39. Nella fattispecie le indicazioni della giurisprudenza della Corte sono state seguite. Infatti il regolamento controverso serve per la determinazione degli importi previsti dal regolamento di base e rientra con ciò nell'ambito della regolamentazione complessiva. L'allegato I del regolamento controverso contiene, inoltre, un chiarimento sulle modalità di calcolo.
40. Inoltre erano perfettamente a disposizione degli interessati le necessarie grandezze di riferimento per eseguire in seguito il calcolo effettuato dalla Commissione.
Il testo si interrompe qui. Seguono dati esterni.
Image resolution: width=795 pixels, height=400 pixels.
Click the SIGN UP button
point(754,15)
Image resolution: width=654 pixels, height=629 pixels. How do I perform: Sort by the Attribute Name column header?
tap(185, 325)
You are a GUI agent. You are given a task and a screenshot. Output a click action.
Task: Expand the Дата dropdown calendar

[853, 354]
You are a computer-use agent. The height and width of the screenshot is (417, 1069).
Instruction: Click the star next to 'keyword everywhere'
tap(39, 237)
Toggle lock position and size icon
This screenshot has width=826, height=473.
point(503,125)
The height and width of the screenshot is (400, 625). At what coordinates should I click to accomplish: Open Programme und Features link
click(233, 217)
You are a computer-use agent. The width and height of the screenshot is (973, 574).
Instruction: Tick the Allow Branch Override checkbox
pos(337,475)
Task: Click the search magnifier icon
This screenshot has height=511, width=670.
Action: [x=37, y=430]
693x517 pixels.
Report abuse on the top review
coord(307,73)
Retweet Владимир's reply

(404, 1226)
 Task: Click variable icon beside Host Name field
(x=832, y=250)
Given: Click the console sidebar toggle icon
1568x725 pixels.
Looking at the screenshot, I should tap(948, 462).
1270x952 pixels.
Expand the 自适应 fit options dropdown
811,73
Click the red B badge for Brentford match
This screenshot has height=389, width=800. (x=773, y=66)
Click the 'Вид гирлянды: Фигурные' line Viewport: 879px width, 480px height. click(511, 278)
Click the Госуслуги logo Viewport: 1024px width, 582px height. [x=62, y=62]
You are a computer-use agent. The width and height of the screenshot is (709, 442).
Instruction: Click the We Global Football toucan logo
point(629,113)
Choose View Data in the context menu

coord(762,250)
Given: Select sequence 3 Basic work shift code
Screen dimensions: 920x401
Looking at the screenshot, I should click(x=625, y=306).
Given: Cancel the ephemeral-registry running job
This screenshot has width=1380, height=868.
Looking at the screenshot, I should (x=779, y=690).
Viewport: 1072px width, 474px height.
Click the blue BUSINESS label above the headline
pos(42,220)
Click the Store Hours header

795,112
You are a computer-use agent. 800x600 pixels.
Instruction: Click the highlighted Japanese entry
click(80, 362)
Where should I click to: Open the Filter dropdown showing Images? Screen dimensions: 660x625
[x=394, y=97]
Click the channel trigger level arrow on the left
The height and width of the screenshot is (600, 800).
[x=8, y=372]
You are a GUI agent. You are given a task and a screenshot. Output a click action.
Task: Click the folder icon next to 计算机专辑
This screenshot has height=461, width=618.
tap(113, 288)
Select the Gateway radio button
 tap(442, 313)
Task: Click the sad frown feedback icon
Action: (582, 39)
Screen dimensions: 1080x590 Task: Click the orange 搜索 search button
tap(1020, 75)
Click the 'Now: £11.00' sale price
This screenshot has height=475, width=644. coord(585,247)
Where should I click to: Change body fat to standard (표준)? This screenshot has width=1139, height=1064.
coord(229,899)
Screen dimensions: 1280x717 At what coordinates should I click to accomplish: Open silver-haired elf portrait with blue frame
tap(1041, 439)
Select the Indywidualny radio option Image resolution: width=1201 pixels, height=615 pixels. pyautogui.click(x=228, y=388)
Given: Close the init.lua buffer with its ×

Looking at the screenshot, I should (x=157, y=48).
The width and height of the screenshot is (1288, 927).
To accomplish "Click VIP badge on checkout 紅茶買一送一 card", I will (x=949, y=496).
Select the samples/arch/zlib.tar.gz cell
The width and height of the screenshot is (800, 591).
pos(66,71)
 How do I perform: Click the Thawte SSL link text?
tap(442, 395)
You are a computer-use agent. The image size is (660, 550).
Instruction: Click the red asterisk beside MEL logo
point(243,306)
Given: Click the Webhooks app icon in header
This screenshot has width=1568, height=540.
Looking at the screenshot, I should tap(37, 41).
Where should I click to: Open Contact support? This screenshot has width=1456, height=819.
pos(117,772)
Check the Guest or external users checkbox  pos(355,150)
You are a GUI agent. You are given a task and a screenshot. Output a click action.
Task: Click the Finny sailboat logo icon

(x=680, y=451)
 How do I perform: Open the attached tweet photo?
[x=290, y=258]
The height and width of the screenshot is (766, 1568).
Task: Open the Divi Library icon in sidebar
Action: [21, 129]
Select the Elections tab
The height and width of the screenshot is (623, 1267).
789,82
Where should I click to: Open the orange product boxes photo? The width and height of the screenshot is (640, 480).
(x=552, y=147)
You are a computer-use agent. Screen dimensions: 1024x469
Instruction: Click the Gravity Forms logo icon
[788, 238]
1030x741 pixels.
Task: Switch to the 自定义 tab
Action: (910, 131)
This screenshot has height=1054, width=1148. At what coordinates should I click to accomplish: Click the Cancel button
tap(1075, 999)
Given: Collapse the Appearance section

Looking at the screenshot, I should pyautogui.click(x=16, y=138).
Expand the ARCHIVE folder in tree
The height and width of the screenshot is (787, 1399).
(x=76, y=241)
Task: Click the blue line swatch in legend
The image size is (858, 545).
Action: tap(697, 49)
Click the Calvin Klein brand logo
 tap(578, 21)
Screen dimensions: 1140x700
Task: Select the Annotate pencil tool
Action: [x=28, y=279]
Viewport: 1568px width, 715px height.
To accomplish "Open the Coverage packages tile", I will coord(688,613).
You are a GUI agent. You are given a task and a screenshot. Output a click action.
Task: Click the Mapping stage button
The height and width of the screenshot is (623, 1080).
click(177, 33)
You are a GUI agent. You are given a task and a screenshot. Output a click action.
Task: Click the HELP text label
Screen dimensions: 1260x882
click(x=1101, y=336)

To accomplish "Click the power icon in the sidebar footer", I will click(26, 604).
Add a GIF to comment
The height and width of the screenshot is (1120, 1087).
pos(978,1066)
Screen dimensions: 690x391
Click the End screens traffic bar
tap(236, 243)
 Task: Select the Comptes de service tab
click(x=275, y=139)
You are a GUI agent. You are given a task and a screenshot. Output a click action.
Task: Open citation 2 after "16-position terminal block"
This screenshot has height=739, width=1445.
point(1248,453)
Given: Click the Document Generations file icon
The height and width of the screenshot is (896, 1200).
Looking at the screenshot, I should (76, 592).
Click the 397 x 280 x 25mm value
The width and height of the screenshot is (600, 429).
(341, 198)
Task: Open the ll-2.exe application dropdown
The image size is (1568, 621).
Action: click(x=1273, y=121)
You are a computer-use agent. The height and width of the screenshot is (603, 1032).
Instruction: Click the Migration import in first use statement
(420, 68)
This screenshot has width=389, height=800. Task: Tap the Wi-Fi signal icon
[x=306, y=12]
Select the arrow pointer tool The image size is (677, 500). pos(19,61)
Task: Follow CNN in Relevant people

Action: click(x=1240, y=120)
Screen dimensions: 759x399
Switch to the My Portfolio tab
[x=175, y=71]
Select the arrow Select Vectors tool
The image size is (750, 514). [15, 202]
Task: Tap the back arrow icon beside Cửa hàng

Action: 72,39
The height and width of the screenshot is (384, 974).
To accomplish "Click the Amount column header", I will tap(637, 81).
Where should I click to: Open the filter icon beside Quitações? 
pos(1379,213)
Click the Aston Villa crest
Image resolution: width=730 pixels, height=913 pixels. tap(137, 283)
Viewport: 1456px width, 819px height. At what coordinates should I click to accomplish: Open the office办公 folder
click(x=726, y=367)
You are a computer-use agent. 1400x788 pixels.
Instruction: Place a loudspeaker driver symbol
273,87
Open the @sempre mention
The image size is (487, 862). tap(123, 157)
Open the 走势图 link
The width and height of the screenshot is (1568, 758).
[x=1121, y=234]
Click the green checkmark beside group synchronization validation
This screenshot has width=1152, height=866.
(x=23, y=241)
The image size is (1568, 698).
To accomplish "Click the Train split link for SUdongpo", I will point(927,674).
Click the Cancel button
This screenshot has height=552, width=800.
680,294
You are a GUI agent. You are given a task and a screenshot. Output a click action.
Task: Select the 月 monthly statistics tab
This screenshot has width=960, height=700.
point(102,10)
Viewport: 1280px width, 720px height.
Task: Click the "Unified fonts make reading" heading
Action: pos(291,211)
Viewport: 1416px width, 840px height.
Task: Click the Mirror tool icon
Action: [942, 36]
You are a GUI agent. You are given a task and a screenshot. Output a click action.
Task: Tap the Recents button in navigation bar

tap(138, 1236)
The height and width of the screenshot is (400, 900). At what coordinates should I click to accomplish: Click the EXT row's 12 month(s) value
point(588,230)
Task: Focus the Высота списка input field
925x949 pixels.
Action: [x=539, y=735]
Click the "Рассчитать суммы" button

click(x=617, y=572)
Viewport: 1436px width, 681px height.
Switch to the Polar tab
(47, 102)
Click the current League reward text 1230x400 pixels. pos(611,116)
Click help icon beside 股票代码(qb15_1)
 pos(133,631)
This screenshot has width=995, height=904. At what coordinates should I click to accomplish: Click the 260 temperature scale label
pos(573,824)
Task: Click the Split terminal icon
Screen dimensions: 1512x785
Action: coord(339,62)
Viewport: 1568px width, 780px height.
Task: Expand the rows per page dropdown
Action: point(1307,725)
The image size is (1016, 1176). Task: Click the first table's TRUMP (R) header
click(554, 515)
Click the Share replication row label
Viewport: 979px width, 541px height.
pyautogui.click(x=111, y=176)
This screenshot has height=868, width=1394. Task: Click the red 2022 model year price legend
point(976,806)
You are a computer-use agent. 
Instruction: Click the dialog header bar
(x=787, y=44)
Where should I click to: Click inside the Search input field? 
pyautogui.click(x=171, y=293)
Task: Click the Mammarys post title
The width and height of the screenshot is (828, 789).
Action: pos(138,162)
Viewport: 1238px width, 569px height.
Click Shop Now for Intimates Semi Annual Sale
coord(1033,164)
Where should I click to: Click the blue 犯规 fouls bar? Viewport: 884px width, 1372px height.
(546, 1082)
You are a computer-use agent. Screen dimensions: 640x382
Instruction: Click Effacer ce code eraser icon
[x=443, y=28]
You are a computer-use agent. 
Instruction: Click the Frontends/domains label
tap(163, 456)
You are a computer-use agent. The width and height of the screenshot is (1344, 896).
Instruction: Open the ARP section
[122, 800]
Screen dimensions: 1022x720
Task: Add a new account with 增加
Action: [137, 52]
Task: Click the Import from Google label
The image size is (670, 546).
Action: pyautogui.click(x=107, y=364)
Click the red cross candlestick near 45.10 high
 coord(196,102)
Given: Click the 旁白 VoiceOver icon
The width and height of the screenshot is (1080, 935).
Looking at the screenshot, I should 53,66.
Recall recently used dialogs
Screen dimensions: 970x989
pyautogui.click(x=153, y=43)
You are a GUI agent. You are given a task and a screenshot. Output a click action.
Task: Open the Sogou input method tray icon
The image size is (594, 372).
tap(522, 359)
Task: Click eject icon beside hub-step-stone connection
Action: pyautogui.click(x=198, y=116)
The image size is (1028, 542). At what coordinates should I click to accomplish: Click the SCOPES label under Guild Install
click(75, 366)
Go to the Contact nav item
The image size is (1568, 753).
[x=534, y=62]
Visto che ai sensi dell'art. 3, n. 6, del regolamento di base è necessaria solo «una breve spiegazione», la Commissione si poteva limitare a determinate indicazioni.
41. In considerazione della risposta che propongo alla Corte di fornire, non occorre affrontare la questione se il regolamento sia totalmente o parzialmente nullo.
VII - Conclusione
42. Alla luce di quanto sopra, propongo alla Corte di pronunciarsi sulle questioni pregiudiziali nei seguenti termini:
Dall'esame delle questioni pregiudiziali non emergono elementi atti a inficiare la validità del regolamento (CEE) n. 525/93 sulla determinazione degli importi di riferimento regionali finali per i produttori di semi di soia, di colza, di ravizzone e di girasole per la campagna di commercializzazione 1992/93.